A 1ª Vara da Infância e da Juventude do Distrito Federal condenou 13 empresas de tecnologia e games ao pagamento de R$ 298 milhões em danos morais coletivos por conta do uso de loot boxes em jogos acessíveis a menores de idade. A ação foi movida pela Associação Nacional dos Centros de Defesa da Criança e do Adolescente (ANCED) e envolve companhias como Apple, Google, Microsoft, Sony, Tencent, Nintendo, Valve, Riot Games, Ubisoft, Konami, Electronic Arts, Activision Blizzard e Garena.
Na decisão, a Justiça entendeu que as caixas de recompensa aleatórias possuem características semelhantes às de sistemas de apostas, já que os jogadores realizam pagamentos sem garantia de obter os itens desejados.

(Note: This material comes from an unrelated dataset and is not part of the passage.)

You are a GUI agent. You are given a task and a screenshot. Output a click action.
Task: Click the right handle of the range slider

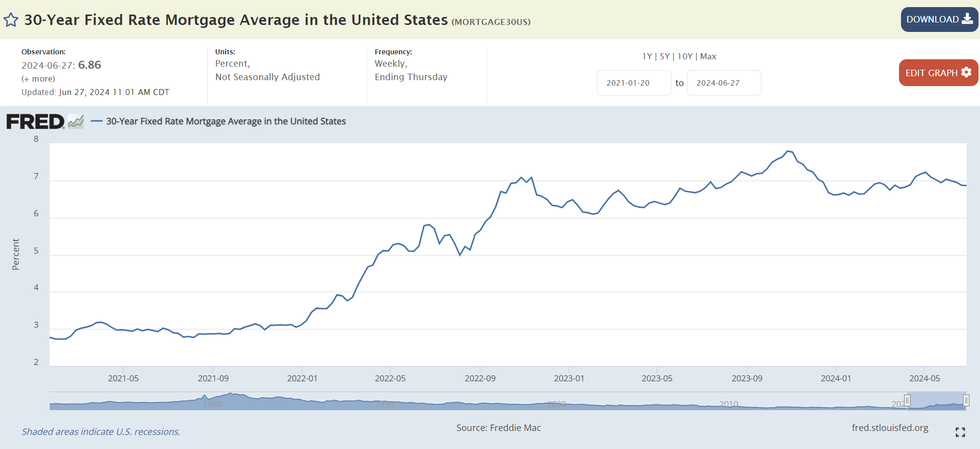(967, 401)
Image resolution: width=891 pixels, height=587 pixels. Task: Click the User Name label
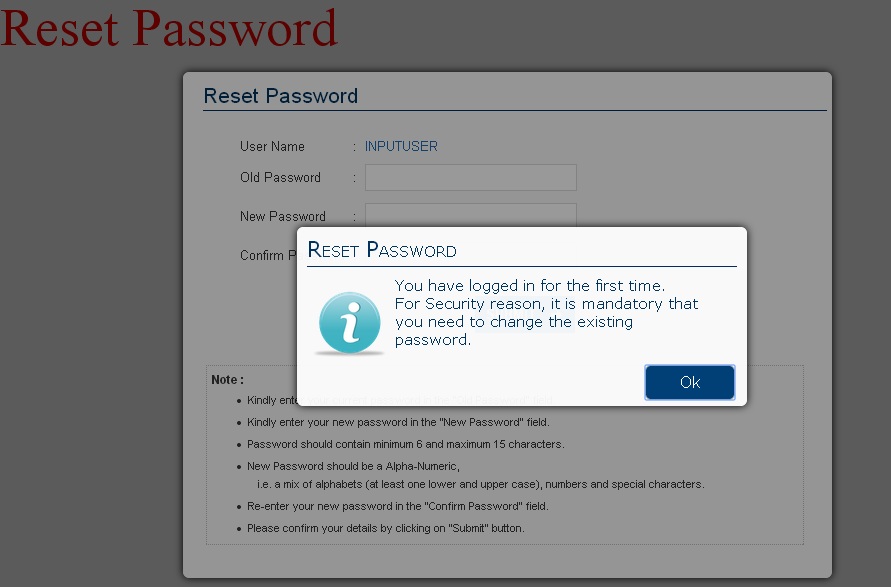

Segundo a magistrada responsável pelo caso, o modelo utiliza mecanismos de reforço intermitente que podem incentivar comportamentos compulsivos, especialmente entre crianças e adolescentes.
Além das multas, as empresas deverão adotar medidas como divulgação clara das probabilidades de obtenção dos itens, avisos sobre a natureza aleatória das recompensas, mecanismos mais rígidos de verificação de idade e sistemas de reembolso para compras realizadas por menores. As determinações acompanham as exigências do ECA Digital, legislação que entrou em vigor em março de 2026.
A decisão surge em um momento de adaptação da indústria brasileira de games às novas regras. Nos últimos meses, empresas como Riot Games, Electronic Arts e Blizzard já anunciaram mudanças em títulos populares para atender às restrições relacionadas às loot boxes e ao acesso de menores de idade.
Apesar da condenação, o processo ainda não foi encerrado. As empresas podem recorrer da decisão nas instâncias superiores, e os pagamentos só deverão ocorrer após o trânsito em julgado. O caso também abre espaço para que consumidores afetados busquem eventuais indenizações individuais na Justiça.